** BEGIN Document extract **
Why Wines Made from Organically-Grown Grapes Taste So Pure

Why Wines Made from Organically-Grown Grapes Taste So Pure

Why Wines Made from Organically-Grown Grapes Taste So Pure

I recently tasted a group of wines made by Paul Dolan and grown near Hopland in Mendocino County, California. Dolan was for many years at the helm of Fetzer winery in Hopland, a pioneering winery using organically-grown grapes. His tenure at Fetzer was marked by many green innovations, including the planting of clover, vetch, and umbelliferous crops between the vine rows in order to enrich the soil and provide habitat for beneficial insects that keep the plant-eating insects in check. Dolan has taken that approach one step further with his ‘Deep Red’ wines, whose vineyards are certified Biodynamic by Demeter, the certifying agency for Biodynamic farms.

The wine that impressed me the most was his 2007 Deep Red—a blend of over 50 percent Syrah with the rest Petite Sirah and Grenache. Yes, it shows rich, round flavors with a deeply fruity core and sturdy structure formed from the iron-rich, deep red soils for which the wine is named. But beyond that, it shows purity.
** END Document extract **
** BEGIN Entries **
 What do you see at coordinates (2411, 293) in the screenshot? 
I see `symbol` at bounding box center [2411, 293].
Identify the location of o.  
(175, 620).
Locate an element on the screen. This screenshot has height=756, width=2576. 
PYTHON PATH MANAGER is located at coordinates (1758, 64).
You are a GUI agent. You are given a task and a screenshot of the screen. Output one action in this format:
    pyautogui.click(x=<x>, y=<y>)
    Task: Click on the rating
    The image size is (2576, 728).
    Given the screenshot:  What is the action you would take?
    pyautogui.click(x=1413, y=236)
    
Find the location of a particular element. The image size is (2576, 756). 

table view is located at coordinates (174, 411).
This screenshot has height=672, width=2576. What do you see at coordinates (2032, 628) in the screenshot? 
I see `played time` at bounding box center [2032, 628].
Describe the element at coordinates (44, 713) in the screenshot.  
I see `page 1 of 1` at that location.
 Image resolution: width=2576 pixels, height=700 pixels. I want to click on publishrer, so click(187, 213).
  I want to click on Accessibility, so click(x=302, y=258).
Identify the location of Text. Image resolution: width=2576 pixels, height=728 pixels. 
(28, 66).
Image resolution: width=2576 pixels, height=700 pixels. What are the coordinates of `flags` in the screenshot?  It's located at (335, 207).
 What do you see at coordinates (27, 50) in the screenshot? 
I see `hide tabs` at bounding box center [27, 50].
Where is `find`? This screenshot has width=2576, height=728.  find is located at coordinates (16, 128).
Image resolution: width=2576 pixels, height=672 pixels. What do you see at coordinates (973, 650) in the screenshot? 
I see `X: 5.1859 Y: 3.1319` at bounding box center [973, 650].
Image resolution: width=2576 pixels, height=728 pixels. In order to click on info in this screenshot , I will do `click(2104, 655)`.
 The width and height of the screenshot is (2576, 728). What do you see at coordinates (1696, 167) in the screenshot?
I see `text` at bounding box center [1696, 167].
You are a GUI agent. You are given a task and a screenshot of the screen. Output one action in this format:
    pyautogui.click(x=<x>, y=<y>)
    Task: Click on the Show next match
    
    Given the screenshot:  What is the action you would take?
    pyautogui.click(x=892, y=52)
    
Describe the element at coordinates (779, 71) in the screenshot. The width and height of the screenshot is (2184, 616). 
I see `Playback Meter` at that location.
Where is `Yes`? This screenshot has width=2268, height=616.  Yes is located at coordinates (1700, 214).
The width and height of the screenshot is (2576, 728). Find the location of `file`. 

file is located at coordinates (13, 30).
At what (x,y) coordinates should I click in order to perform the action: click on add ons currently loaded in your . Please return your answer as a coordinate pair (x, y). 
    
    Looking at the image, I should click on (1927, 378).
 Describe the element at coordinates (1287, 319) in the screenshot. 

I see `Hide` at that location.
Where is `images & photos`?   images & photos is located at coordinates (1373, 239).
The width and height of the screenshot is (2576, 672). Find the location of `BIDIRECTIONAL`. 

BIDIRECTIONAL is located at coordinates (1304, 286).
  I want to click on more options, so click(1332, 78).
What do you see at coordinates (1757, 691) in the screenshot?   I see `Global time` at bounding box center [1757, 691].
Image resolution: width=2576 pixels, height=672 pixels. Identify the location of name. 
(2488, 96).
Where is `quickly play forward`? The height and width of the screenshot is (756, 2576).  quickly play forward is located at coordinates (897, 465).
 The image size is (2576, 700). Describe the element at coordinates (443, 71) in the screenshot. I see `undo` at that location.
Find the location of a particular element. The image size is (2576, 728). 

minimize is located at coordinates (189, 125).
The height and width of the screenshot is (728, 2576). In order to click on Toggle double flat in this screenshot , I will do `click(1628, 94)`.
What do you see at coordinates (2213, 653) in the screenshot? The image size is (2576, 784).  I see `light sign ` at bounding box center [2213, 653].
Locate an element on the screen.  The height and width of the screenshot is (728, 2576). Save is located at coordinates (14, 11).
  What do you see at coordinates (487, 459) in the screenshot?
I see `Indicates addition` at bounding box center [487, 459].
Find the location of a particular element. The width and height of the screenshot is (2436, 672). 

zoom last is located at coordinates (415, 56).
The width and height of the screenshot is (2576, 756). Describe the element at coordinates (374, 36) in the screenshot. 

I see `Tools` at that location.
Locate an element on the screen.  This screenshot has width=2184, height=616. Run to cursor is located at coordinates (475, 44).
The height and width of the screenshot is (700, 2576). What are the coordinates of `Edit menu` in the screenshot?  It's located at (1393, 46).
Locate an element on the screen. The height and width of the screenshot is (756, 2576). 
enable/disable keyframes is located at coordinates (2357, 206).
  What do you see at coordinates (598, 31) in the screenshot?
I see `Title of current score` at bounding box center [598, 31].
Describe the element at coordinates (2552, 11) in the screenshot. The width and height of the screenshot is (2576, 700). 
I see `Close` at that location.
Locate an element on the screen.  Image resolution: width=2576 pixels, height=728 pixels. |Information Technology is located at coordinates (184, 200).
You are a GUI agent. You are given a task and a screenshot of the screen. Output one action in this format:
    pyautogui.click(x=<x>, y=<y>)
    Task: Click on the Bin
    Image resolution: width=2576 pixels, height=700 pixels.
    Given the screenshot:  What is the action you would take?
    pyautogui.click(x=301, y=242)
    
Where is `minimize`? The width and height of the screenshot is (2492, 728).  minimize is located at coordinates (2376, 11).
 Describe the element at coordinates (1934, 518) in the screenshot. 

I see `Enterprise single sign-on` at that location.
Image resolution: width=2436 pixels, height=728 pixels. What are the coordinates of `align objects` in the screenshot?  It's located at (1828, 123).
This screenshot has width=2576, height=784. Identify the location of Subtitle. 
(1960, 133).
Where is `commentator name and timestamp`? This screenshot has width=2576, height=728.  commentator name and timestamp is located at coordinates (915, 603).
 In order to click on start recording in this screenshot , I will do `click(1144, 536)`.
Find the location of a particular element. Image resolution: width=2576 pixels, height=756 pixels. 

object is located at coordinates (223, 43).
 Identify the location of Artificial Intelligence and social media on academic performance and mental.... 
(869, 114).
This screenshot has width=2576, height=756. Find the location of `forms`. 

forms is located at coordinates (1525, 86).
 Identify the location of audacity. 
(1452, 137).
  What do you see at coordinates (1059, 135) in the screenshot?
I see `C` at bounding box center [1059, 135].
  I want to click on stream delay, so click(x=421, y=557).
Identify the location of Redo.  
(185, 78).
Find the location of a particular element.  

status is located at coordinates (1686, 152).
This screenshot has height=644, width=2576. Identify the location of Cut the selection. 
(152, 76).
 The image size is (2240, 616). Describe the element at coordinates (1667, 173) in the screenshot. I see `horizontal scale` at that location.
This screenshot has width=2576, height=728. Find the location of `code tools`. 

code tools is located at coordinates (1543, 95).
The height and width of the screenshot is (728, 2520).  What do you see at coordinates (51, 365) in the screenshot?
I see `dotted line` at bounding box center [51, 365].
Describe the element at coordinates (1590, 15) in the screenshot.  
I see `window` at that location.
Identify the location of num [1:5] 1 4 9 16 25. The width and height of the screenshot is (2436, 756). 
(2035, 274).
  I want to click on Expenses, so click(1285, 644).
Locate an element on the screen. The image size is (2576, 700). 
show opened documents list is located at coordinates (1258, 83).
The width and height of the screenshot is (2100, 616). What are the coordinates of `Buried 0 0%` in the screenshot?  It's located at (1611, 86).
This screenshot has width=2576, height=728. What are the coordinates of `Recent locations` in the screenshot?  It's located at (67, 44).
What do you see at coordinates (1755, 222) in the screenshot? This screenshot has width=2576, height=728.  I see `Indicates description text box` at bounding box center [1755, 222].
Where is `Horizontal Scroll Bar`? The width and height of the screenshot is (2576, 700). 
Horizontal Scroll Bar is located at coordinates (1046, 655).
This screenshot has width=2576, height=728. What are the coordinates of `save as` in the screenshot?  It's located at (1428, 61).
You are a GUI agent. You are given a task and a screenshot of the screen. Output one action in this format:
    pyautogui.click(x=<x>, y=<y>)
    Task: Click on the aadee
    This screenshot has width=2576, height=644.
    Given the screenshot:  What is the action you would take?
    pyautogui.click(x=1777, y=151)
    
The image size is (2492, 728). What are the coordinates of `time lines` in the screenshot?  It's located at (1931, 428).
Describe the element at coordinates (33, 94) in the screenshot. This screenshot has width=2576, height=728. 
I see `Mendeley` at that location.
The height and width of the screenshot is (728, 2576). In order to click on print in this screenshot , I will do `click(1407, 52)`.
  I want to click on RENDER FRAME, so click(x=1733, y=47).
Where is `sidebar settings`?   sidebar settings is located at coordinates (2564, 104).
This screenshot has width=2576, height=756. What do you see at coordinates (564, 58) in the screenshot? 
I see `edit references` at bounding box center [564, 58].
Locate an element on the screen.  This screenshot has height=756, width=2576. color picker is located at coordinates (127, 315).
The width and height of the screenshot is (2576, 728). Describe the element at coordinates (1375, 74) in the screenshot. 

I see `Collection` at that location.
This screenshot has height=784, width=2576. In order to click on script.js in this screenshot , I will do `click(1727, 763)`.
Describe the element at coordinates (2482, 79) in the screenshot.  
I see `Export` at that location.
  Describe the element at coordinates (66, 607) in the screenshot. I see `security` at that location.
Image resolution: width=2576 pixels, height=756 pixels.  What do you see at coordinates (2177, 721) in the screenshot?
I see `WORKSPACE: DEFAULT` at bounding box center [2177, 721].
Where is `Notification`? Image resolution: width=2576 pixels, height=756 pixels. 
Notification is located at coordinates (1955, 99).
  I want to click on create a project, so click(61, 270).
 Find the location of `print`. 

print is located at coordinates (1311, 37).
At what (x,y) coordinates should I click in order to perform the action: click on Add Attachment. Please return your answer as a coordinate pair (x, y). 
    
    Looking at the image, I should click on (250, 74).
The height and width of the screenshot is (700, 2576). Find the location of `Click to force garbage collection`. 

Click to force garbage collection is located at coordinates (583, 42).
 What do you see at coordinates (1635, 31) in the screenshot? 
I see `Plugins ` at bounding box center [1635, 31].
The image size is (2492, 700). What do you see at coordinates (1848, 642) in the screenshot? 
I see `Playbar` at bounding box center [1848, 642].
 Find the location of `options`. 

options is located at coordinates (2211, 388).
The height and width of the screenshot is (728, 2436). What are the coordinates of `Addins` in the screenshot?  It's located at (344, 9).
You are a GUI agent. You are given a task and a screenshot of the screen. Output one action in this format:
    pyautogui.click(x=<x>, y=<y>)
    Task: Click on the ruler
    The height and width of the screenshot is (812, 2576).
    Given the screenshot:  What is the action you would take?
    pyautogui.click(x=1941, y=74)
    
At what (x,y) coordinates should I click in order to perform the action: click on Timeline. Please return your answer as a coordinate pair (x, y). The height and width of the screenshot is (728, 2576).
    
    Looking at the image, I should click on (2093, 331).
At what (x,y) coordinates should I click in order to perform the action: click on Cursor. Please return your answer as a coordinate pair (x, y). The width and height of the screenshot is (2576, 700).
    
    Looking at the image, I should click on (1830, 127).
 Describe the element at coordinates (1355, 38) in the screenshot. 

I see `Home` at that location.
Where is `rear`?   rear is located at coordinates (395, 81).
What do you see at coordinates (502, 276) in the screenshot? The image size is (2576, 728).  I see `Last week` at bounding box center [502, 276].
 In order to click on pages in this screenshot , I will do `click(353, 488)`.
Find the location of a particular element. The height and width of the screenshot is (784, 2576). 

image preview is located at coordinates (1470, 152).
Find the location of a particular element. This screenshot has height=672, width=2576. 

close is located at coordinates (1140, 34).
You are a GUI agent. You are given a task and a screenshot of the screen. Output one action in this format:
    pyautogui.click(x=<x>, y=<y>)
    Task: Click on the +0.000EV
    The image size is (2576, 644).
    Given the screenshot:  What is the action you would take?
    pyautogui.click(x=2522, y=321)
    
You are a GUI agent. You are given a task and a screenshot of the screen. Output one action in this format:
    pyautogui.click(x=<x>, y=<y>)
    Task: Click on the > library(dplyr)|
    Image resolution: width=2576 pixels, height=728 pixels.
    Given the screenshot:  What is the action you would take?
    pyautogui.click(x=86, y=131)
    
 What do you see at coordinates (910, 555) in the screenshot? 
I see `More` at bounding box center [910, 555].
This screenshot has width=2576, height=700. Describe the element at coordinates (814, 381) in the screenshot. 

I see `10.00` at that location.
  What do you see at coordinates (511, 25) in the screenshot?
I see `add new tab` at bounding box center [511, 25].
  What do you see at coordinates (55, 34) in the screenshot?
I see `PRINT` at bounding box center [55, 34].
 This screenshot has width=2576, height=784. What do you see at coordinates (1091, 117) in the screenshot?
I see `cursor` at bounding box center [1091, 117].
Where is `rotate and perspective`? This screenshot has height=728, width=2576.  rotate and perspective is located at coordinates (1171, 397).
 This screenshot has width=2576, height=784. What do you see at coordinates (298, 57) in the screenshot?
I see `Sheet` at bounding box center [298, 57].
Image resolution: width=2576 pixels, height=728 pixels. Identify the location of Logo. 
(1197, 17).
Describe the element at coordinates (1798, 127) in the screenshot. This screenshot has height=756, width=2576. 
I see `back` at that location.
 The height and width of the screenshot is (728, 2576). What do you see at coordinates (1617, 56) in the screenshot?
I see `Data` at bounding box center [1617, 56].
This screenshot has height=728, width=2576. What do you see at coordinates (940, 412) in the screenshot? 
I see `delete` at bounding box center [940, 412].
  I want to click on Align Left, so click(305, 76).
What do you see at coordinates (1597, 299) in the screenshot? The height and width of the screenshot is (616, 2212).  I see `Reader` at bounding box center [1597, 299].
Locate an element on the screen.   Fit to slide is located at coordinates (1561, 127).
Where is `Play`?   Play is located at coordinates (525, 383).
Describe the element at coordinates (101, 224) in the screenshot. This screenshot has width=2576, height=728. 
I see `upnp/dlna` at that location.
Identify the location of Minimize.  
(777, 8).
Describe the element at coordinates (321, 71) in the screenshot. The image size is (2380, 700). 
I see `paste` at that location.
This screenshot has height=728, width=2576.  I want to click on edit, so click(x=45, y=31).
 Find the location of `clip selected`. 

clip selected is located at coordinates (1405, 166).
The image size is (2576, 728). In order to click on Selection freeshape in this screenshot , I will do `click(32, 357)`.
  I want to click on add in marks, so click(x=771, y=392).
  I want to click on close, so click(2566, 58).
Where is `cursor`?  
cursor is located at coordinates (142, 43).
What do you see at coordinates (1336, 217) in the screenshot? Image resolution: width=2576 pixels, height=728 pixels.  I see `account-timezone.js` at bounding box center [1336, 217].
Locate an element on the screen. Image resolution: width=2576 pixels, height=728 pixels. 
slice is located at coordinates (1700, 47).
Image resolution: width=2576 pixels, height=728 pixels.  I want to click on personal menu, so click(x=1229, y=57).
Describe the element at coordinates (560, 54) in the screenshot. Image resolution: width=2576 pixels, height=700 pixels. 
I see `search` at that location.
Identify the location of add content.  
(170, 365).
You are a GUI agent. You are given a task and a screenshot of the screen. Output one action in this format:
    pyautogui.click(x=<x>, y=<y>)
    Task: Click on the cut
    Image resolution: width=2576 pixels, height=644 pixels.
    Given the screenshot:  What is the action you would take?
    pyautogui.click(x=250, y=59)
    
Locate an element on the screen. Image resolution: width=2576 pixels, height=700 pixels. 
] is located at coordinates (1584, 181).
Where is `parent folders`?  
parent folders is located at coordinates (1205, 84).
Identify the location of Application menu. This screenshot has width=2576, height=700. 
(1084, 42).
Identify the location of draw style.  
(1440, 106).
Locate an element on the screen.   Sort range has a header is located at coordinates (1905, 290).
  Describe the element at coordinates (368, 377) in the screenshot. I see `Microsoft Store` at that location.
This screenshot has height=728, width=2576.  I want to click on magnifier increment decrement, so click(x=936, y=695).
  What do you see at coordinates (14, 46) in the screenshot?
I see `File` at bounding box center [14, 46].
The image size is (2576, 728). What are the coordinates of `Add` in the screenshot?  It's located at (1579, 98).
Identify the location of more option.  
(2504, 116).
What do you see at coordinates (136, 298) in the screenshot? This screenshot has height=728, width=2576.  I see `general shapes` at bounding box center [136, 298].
** END Entries **
**Goal:** Copy the part of the article on organic wines starting at "The wine that" and ending at "it shows purity.", swapping "Grenache" for "Mourvèdre".

**Written solution:**
The wine that impressed me the most was his 2007 Deep Red—a blend of over 50 percent Syrah with the rest Petite Sirah and Mourvèdre. Yes, it shows rich, round flavors with a deeply fruity core and sturdy structure formed from the iron-rich, deep red soils for which the wine is named. But beyond that, it shows purity.